The Zeelo service is employer-sponsored, and it can be tailored with precision around a client’s priorities. For example, employee cost contributions can be structured at any level, and in various forms such as daily, weekly, monthly or annual passes. Routes can be designed to support recruiting efforts in specific urban areas and can be dynamically adapted if employee patterns change. Passengers check in using a QR code, which provides additional security. COVID 19-safety measures, such as capacity restrictions for social distancing and contract tracing, are available. Policy adjustments in response to changing conditions can be implemented quickly and efficiently.

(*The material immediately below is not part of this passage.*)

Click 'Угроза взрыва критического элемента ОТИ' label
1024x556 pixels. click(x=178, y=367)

Tech-enabled bus-sharing services provide a better experience, advance social mobility and improve sustainability. According to the Brookings Institution, a Washington, D.C.-based think tank and policy researcher, 7.5 million households in U.S. metropolitan areas are zero-vehicle households, and these can only reach just over 40% of metro-wide jobs via transit within 90 minutes. The dependence of social mobility, and ultimately, quality of life, on access to employment is a well-documented fact. Providing a variety of effective commute transport options turns out to be a crucial resource that encourages the diversity, health and wellbeing of urban communities.

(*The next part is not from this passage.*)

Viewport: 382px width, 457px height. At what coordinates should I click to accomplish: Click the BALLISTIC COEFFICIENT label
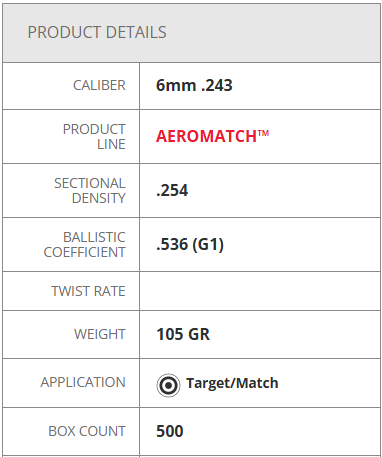point(85,245)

Commuter bus sharing solutions also alleviate local congestion, improve air quality and assist moving toward net-zero transportation. Zeelo’s technology and service platform is succeeding because it turns the reverse commute into an HR tool for employers, supporting corporate recruiting, retention and employee satisfaction objectives.

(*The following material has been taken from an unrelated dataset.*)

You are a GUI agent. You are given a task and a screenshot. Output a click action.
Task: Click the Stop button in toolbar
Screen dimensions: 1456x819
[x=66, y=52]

When Aston Martin was looking to implement a commute solution for its employees, congestion and sustainability played a key role in the decision. Other large public institutional investors, such as Blackrock and Vanguard, use environmental, social responsibility and governance standards for their strategic investment criteria.

Conclusion

Reverse commuting represents an obvious need and has enormous benefits to both the public and employers. Nonetheless, complex challenges and high cost have stymied efforts to build and maintain adequate mass transit solutions for the reverse commute. A new set of private sector companies deploying 21st century technology, and a good dose of attention to environmental and social responsibility in corporate boardrooms may just be able to finally tackle the problem. The public and private sector constituents should do everything they can to let those companies have a go at it!

About the author

For more than four decades, Feller has worked to accelerate urban innovation at the intersection of sustainability, smart policy and private investment – all with a focus on economic development. Gordon has worked for leading organizations: World Bank, Ford Motor, Stanford, IBM, Apple, ISO, Chevron, Bechtel, Lockheed, the UN, national governments, Reuters and others. From 2010 to 2017 he served as director of urban innovation at Cisco Systems. Gordon founded Meeting of the Minds, a unique global leadership network to support innovation-powered cities. He was the Obama appointee on the matter. He sits on corporate and non-profit boards, and served as a Global Fellow at the Smithsonian Institution's Wilson Center in Washington, D.C.